> **The request**: Swap "triangle" for "arrow" in everything from the line containing "Viewport: 561px width, 1200px" down to the end of the records, and return those lines with all else unchanged. Omit the pictures from your answer.

[Entries on locating words and elements]
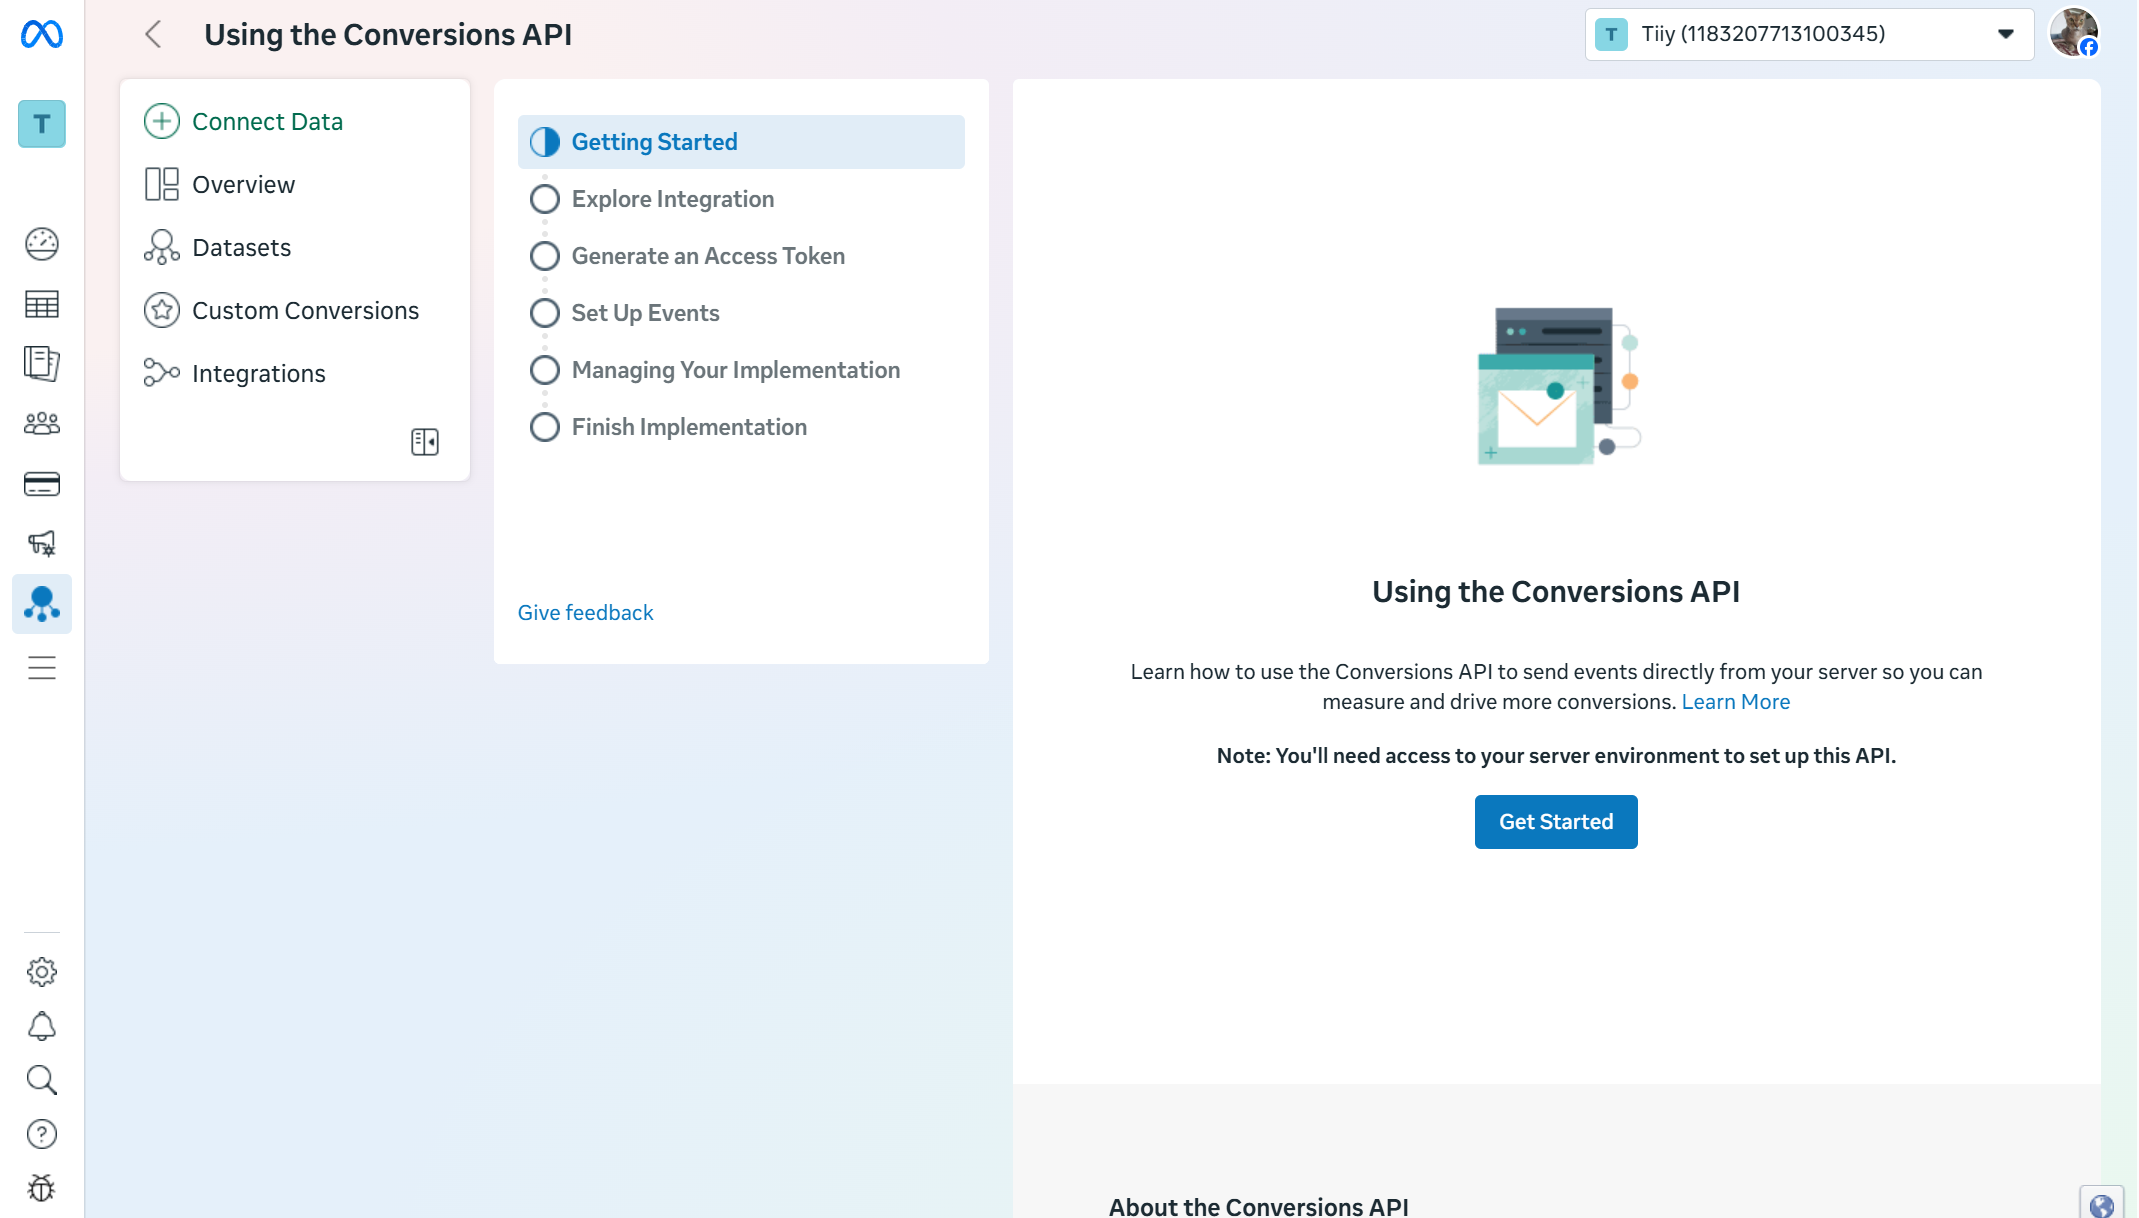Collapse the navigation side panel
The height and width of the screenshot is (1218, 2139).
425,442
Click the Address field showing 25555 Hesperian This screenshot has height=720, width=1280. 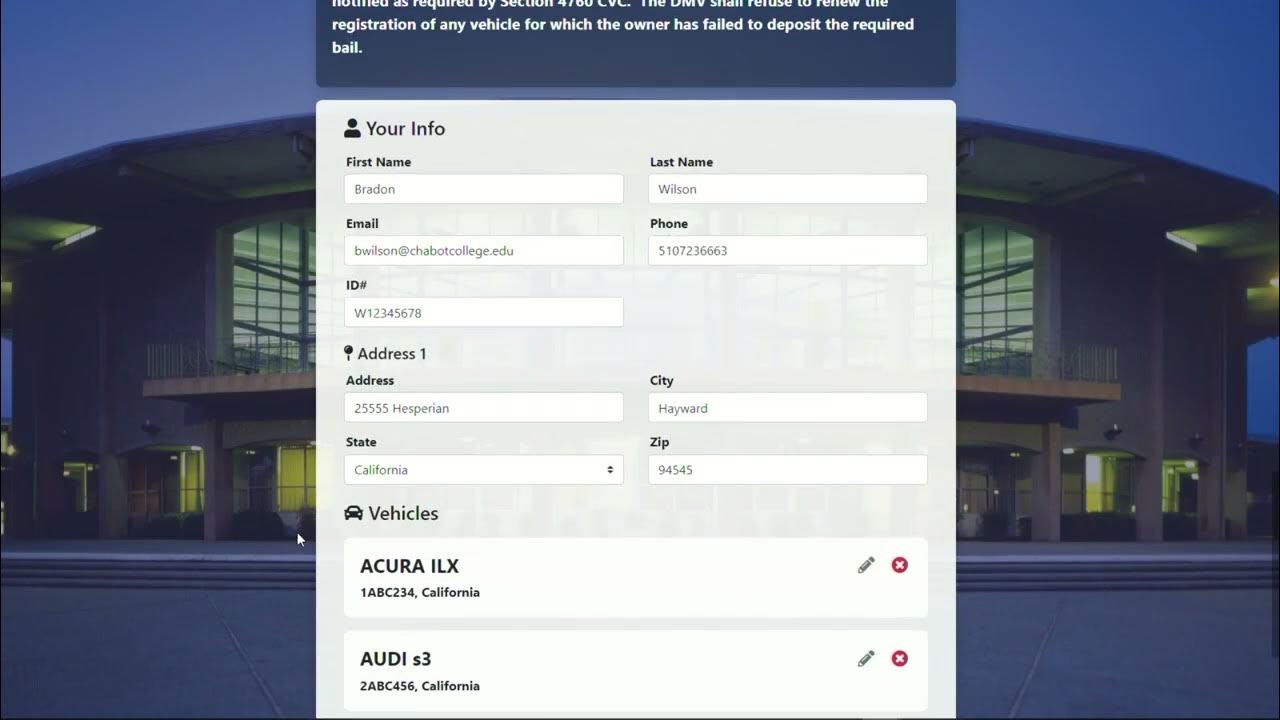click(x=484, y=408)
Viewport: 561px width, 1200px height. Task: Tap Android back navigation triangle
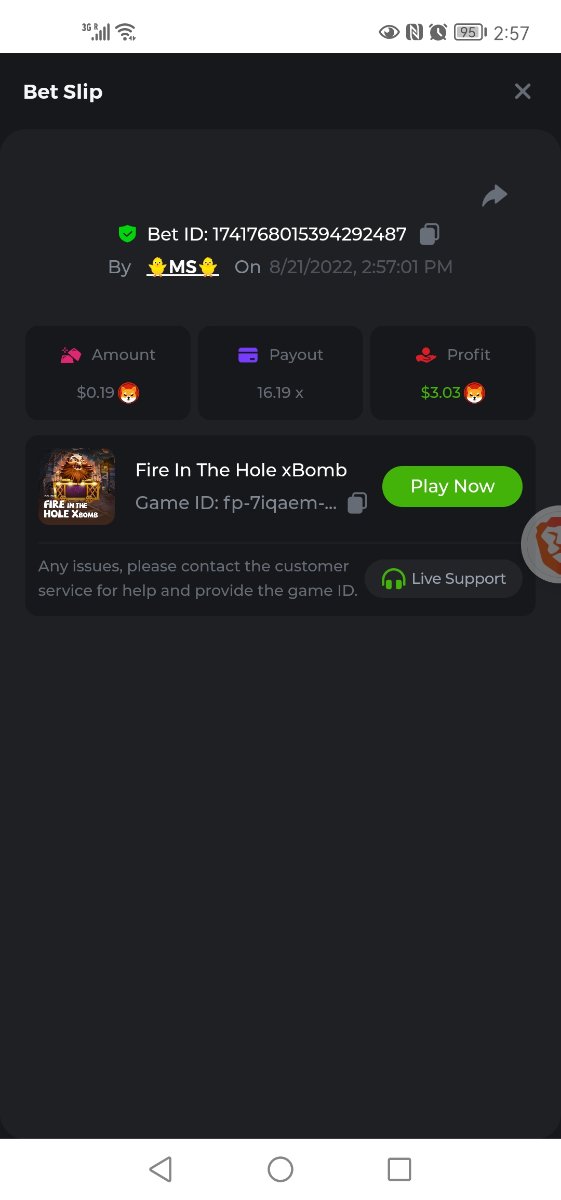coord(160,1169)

> **Exercise answer**:
Viewport: 561px width, 1200px height. Task: Tap Android back navigation arrow
coord(160,1169)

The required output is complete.